Track down each line below containing the string "Expand" and copy it.

(Records from a collection)
+ + +

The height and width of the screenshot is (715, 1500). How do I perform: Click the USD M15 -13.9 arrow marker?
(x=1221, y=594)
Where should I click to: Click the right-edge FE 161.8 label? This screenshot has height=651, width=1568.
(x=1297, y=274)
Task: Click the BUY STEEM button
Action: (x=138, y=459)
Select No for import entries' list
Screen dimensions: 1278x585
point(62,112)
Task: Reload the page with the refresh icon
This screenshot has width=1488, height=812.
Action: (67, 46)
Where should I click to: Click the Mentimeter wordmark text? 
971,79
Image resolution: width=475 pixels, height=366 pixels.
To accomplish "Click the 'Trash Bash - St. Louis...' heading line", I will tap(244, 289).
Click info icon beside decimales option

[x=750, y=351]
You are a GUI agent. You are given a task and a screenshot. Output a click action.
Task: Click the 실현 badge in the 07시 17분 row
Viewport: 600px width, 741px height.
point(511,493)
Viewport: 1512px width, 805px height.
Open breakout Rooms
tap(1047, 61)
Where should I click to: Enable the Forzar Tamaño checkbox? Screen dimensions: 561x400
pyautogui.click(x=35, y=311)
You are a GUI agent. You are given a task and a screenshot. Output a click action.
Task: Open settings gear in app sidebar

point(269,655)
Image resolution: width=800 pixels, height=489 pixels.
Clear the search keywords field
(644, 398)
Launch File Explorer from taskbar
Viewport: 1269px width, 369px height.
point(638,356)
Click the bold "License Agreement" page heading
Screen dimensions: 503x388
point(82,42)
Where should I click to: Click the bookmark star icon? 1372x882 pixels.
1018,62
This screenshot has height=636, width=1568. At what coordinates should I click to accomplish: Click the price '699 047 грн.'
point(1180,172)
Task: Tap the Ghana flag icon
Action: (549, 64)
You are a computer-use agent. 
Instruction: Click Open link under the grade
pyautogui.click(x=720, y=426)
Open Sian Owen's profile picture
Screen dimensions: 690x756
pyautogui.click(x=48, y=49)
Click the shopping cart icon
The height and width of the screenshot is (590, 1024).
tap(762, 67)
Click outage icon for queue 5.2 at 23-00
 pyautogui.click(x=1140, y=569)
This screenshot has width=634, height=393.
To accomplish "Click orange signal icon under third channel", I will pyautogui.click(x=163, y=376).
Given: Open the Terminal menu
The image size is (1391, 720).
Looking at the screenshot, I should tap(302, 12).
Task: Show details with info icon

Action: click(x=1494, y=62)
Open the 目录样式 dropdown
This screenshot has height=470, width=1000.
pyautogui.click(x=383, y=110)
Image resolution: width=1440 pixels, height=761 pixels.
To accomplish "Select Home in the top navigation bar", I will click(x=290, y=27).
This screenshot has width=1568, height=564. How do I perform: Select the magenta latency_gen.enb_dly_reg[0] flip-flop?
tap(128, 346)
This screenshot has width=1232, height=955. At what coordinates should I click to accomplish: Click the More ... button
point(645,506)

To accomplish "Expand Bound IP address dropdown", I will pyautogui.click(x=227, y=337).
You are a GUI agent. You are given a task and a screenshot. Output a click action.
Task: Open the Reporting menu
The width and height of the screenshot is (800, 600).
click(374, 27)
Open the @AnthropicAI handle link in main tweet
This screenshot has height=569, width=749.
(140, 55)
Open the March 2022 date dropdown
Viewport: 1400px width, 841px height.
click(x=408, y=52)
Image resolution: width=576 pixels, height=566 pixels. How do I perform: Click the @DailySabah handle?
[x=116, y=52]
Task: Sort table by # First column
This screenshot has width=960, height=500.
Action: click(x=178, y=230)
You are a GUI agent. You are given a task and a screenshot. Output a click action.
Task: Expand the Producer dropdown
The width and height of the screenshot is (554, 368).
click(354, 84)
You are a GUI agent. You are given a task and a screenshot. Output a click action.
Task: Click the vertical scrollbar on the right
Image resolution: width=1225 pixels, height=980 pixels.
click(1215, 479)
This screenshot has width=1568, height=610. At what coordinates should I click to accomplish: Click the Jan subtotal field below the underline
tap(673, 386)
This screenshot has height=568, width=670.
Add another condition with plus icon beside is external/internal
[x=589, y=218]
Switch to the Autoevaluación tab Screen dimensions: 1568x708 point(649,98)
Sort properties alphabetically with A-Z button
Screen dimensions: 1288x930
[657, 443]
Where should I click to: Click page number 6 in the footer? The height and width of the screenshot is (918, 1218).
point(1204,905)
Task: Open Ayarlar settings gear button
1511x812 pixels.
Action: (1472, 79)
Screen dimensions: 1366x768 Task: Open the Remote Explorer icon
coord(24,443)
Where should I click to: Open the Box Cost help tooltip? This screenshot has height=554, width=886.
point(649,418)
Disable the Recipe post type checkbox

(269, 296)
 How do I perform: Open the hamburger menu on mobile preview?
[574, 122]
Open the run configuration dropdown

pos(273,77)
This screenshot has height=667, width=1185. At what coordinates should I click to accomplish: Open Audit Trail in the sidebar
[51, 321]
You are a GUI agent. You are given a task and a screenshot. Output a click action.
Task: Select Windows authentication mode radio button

+ + +

_The answer_:
To accomplish "Expand Bound IP address dropdown", I will pyautogui.click(x=227, y=337).
Task: Expand the Producer dropdown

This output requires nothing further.